Sri Surya Pahar is located about 12 km southeast of Goalpara town in Assam. Bongaigaon is the nearest city to Sri Surya Pahar and it is about 132 km northwest of Guwahati, the capital city of Assam. Sri Surya Pahar is a significant but relatively unknown archaeological site in Assam, India. The site consists of a hilly terrain where several rock-cut Shiva Lingas, votive stupas and the deities of Hindu, Buddhist and Jain pantheons are scattered all over in an area of about 1 km. The site of Sri Surya Pahar is centered on the hills (Pahar) of Sri Surya which is profusely filled up with Shiva Lingas (Lingam). According to legend and popular belief, it is said that 99999 Shiva Lingas were engraved on this site by Vyasa in order to build a second Kashi (where there were 1,00000 Shiva Lingas) and that once upon a time, it was one of the holiest pilgrimage sites one could visit in the region. The name of 'Sri Surya Pahar' implies that the site was perhaps associated with the cult of sun (Surya) worship.

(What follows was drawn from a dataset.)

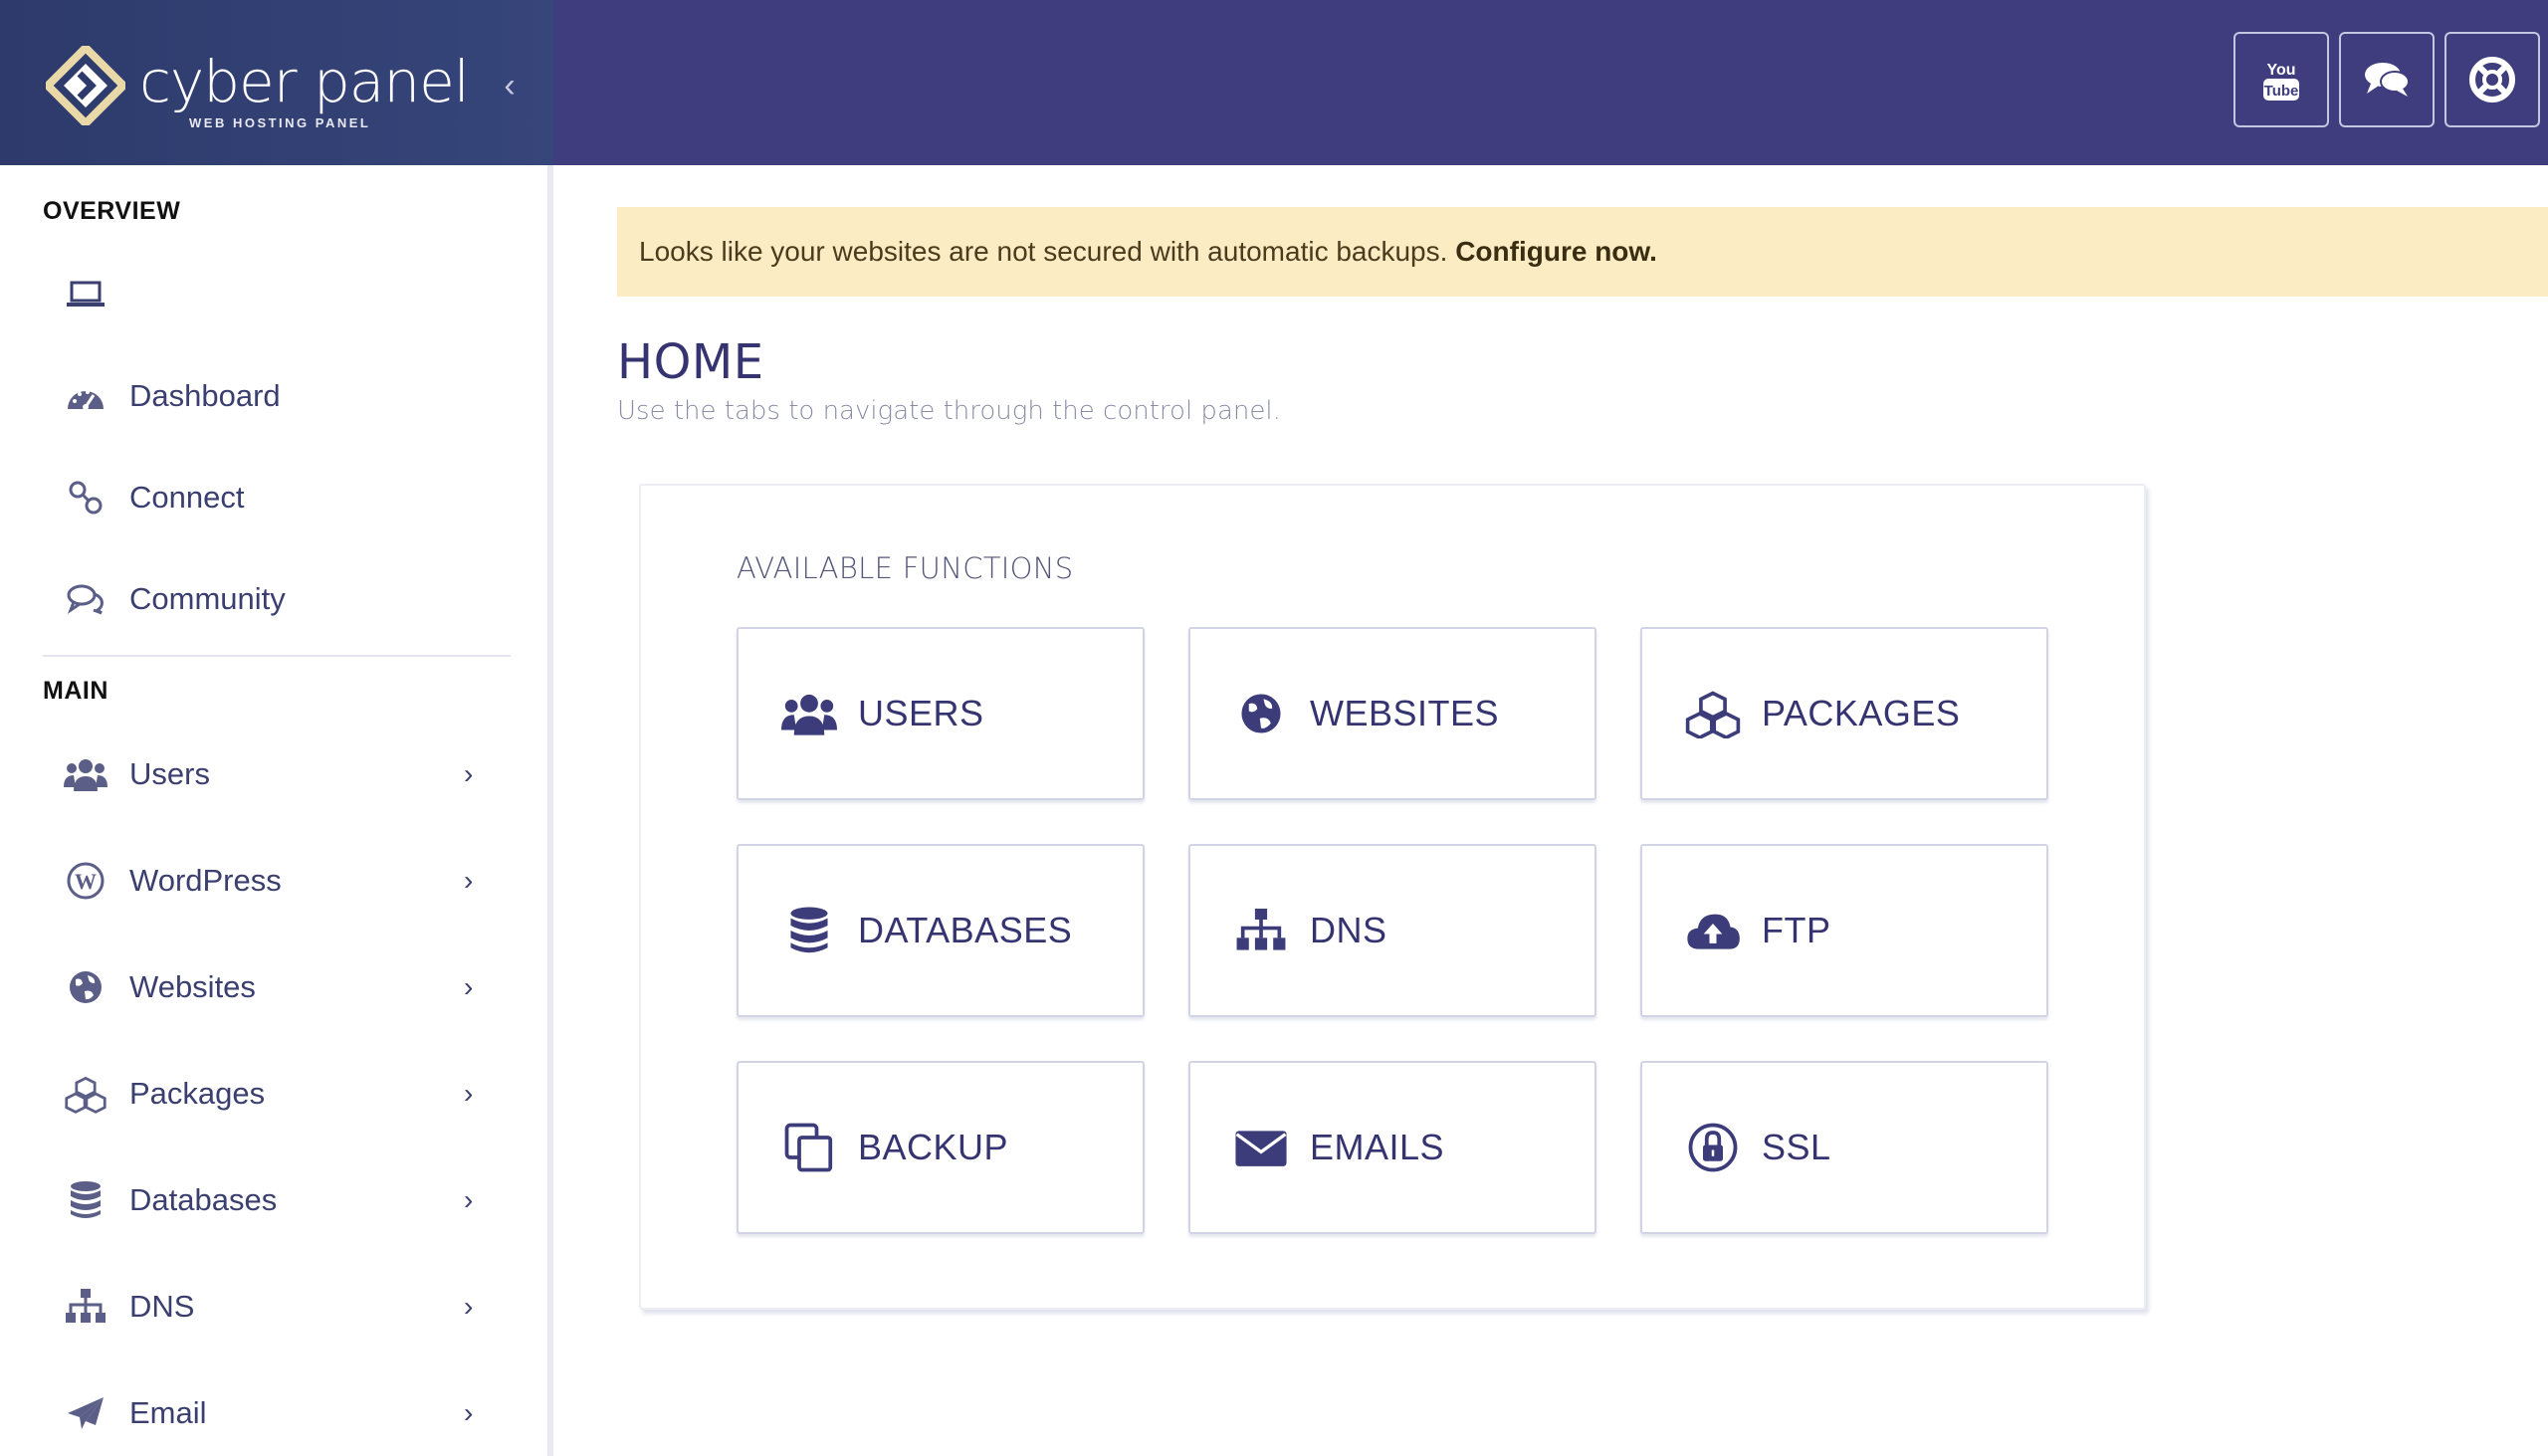  I want to click on logo-text: cyber panel, so click(304, 82).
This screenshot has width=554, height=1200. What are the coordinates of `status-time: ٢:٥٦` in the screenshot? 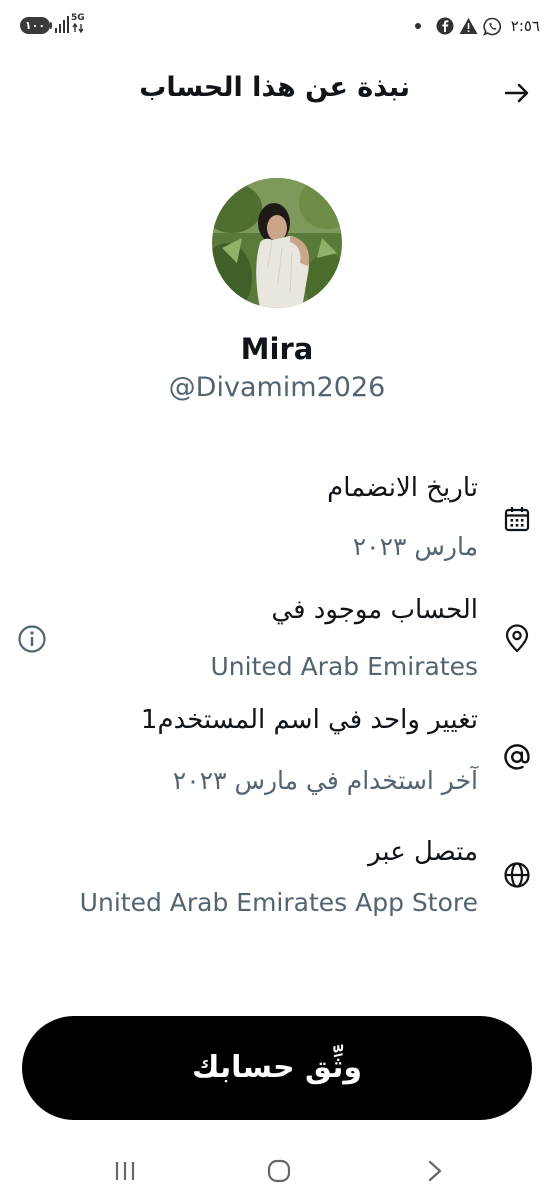 It's located at (525, 26).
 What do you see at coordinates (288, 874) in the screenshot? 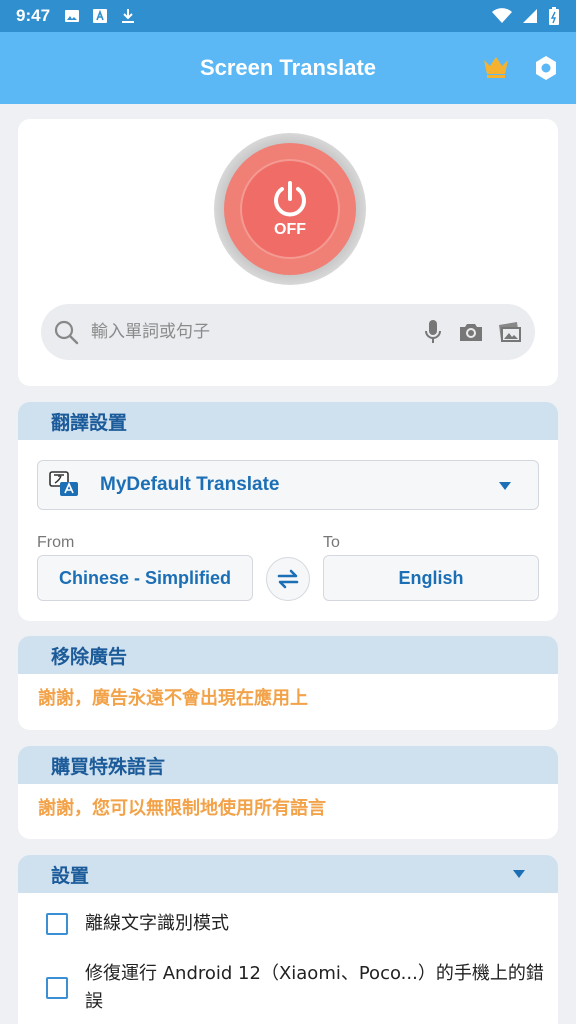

Some archaeologists believe that a carved stone slab which is now housed in the Sri Surya Temple and worshipped as ‘Surya’, may be a part that was detached from ceiling of the temple of Surya.
Apart from the numerous stone carvings of Shiva Lingas and the 'Prajapati' slab, there are many rock carvings of Hindu deities, which can be seen at the foothills of Sri Surya Pahar and the areas adjacent to it. Notable among them are the sculptural panels of Lord Shiva and Lord Vishnu. One of the most prominent sculptures is the twelve-armed Lord Vishnu with a seven-hooded canopy over his head. It is worshipped as Dasabhuja Durga. Adorned with a necklace, kundalas, armlets, garlands, etc. the deity stands erect on a lotus.
In the Northeast region of India, Jainism could not get a remarkable footing throughout its long history. Except for the solitary example existing inside the natural caves at Sri Surya Pahar in Assam, hardly any other Jain remains have been found in the region so far.